Dès février 1942, les pâtissiers n’ont plus le droit de vendre des gâteaux aux Juifs. En mars, on interdit aux Juifs d’acheter des fleurs. En mai, on leur interdit d’avoir des animaux de compagnie, chiens, chats, oiseaux, etc.; ils doivent les livrer à la police, ne peuvent pas les donner à d’autres.
Au milieu de toutes ces vexations apparaît la faim: «Nous sommes maintenant confrontés à la faim pure et simple. Aujourd’hui, même le rutabaga était réservé aux clients inscrits.» Dès lors, et pendant toutes les années de guerre, la faim sera une compagne de tous les jours pour les Klemperer.
En avril 1942, Klemperer, qui a déjà entendu vaguement parler d’Auschwitz, échange quelques mots avec un soldat de retour d’URSS et note: «Epouvantable massacre de Juifs à Kiev.
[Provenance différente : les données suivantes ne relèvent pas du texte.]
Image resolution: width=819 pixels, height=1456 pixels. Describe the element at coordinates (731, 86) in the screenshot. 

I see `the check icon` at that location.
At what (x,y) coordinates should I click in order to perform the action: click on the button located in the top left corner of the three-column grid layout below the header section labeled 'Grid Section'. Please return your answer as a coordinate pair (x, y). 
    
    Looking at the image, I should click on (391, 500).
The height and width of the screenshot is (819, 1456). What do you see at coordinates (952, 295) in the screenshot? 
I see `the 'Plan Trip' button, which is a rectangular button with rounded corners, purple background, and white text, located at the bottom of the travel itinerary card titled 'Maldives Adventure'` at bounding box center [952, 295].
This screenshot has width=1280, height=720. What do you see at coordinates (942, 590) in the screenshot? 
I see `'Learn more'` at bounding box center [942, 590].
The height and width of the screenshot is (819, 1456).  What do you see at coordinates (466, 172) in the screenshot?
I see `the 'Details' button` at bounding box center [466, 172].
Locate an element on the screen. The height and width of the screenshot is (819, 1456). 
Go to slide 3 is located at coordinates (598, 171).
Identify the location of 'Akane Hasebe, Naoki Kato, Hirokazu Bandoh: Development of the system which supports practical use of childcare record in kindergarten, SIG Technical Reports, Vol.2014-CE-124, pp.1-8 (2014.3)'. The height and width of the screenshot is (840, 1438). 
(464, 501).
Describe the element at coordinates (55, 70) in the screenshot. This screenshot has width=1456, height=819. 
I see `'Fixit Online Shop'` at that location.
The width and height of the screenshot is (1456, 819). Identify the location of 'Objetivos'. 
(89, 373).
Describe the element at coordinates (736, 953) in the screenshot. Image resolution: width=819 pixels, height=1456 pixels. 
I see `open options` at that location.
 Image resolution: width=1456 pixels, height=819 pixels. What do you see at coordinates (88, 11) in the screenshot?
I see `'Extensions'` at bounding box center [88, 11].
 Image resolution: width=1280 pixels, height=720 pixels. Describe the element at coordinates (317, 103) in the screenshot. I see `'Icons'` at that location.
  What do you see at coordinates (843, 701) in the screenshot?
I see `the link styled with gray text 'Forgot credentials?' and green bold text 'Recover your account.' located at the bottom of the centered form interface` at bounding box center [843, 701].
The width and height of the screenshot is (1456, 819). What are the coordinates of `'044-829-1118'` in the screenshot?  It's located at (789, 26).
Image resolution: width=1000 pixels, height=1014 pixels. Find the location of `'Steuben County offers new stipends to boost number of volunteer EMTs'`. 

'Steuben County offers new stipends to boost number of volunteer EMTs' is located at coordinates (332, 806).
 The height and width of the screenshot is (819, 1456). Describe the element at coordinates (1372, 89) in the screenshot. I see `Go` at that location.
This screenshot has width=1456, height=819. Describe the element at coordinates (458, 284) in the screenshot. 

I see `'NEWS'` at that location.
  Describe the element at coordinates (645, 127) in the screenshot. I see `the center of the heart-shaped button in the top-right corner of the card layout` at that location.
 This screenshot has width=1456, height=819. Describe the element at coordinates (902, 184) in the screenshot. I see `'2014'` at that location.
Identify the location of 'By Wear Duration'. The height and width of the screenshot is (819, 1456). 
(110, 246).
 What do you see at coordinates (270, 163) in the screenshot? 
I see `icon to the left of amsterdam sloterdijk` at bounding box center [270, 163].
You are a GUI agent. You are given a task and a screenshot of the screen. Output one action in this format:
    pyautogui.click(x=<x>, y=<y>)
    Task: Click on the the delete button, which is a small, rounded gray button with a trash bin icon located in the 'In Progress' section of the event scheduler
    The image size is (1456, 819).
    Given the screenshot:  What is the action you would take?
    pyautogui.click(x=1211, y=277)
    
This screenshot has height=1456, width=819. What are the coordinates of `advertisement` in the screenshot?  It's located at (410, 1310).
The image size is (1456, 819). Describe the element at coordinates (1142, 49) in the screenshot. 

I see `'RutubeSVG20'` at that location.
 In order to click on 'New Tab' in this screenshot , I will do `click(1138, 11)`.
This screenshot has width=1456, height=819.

Enfants en bas âge, la tête fracassée contre le mur, hommes, femmes, adolescents abattus par milliers à la mitrailleuse, un monticule que l’on fait sauter, les corps enterrés sous la terre qui explose.»
——-
Le «Journal» de Victor Klemperer est publié aux Editions du Seuil.
Vol. I : «Mes soldats de papier», Journal 1933-1941, traduit de l’allemand par Ghislain Riccardi, 792 pages.
Vol. II : «Je veux témoigner jusqu’au bout», Journal 1942-1945, traduit de l’allemand par Ghislain Riccardi, Michèle Kiintz-Tailleur et Jean Tailleur, 1055 pages.